Yes, it should deal well with missing values. In fact, the missing handling of the CSVFiles.jl/TextParse.jl combo is especially robust: even if the type detection algorithm of the CSV parser initially doesn’t recognize that a column can contain missing values, it will still all work if it then comes across a missing value somewhere else in the file.

Right now there is a small overhead of using CSVFiles.jl vs raw TextParse.jl, but I think overall it is not too bad, so I would still probably use CSVFiles.jl because it is more convenient. Once the next version of DataFrames.jl is released, that overhead will be gone (you can already get that behavior by using the master branch of DataFrames.jl today).

Queryverse.jl is just a meta-package that loads (https://github.com/queryverse/CSVFiles.jl) and a lot of other packages. If you only want to use (https://github.com/queryverse/CSVFiles.jl), I would just load that. But in any case, you will get the same functionality/code, no matter which of these two packages you load.

I like to use FeatherFiles.jl for a binary table format. The same caveat re DataFrames.jl applies there as well, you’ll get much better performance with DataFrames#master today.

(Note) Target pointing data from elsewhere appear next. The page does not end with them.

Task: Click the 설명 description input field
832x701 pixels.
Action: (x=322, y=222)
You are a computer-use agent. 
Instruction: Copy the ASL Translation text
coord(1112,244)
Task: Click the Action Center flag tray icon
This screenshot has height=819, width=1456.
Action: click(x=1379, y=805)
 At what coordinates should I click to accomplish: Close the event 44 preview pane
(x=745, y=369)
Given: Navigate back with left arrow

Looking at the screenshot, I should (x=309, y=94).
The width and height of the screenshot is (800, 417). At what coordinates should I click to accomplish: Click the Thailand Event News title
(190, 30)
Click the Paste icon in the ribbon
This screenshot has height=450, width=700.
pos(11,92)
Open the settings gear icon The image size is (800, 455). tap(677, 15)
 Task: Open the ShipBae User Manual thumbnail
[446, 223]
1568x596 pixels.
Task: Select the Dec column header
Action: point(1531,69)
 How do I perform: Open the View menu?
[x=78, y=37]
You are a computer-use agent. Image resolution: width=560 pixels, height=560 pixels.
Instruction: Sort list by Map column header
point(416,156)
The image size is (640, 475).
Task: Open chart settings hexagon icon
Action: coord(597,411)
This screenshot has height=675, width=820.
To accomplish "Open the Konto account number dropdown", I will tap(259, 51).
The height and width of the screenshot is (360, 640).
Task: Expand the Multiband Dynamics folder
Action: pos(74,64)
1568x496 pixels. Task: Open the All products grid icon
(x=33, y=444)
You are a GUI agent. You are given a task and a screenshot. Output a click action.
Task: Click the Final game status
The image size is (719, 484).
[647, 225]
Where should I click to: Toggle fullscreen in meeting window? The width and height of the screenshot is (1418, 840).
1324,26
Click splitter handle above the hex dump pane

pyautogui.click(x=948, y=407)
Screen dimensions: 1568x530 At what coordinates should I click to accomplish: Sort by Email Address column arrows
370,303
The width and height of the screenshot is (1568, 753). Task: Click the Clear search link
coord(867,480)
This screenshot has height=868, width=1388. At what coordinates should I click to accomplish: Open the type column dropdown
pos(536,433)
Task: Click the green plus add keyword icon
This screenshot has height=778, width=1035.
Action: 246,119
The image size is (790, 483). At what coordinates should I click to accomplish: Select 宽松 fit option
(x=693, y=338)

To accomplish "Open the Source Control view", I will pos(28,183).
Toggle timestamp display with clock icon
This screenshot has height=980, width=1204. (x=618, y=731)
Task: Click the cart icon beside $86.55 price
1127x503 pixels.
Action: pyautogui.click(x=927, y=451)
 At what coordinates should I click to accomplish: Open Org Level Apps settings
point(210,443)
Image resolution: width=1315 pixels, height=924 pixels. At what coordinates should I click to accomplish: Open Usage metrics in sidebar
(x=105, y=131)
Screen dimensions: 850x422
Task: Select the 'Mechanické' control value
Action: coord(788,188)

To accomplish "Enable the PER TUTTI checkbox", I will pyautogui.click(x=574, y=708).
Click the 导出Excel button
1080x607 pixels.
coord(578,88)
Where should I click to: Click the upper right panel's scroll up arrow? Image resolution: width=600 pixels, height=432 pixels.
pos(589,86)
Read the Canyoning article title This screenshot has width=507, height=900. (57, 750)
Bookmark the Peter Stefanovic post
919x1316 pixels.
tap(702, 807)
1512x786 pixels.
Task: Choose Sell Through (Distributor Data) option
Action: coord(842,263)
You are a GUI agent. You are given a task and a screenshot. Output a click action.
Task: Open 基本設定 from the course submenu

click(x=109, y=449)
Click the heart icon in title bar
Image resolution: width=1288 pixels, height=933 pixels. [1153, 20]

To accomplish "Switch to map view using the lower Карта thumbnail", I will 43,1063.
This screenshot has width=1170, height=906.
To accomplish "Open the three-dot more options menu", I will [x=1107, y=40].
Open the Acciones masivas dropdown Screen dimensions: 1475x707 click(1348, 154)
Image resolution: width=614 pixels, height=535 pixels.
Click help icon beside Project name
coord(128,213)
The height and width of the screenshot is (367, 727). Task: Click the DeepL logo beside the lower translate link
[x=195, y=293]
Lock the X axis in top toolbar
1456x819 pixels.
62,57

quinnj · November 30, 2018, 6:19am

I put together a quick comparison of supported features between CSVFiles.jl & CSV.jl:

	CSV.jl	CSVFiles.jl
`Char` delimiters
`String` delimiters
Space delimiter
Ignoring any repeated delimiter (fix-width files)
`Char` quote characters
Separate open/close quote characters
escape characters
skip rows to parse
limit rows to parse
handle files without header row
manually provide column names
specify arbitrary row or range of rows for column headers
specify # of rows to use for type inference
automatically sample entire file for type inference
manually specify column types by index or name
parse all columns of one type as another
specify arbitrary missing value strings
transform column names into valid julia identifiers
specify arbitrary row where “data” begins
skip parsing # of rows at end of file
specify comment character/string to ignore commented rows
read a file transposed (rows as columns, columns as rows)
support alternative decimal separator characters (`3.14` vs. `3,14`)
specify arbitrary values to parse as `true` or `false` `Bool` values
auto detect and parse columns as `CategoricalArray`
option to ignore invalid values (replaced with `missing`)
ability to selectively parse specific columns
ability to apply arbitrary scalar transform functions while parsing

CSV.jl has been around for a long time now (started May 2015) vs. CSVFiles.jl (June 2017), and developed a ton of requested features. Please chime in if there’s anything missing!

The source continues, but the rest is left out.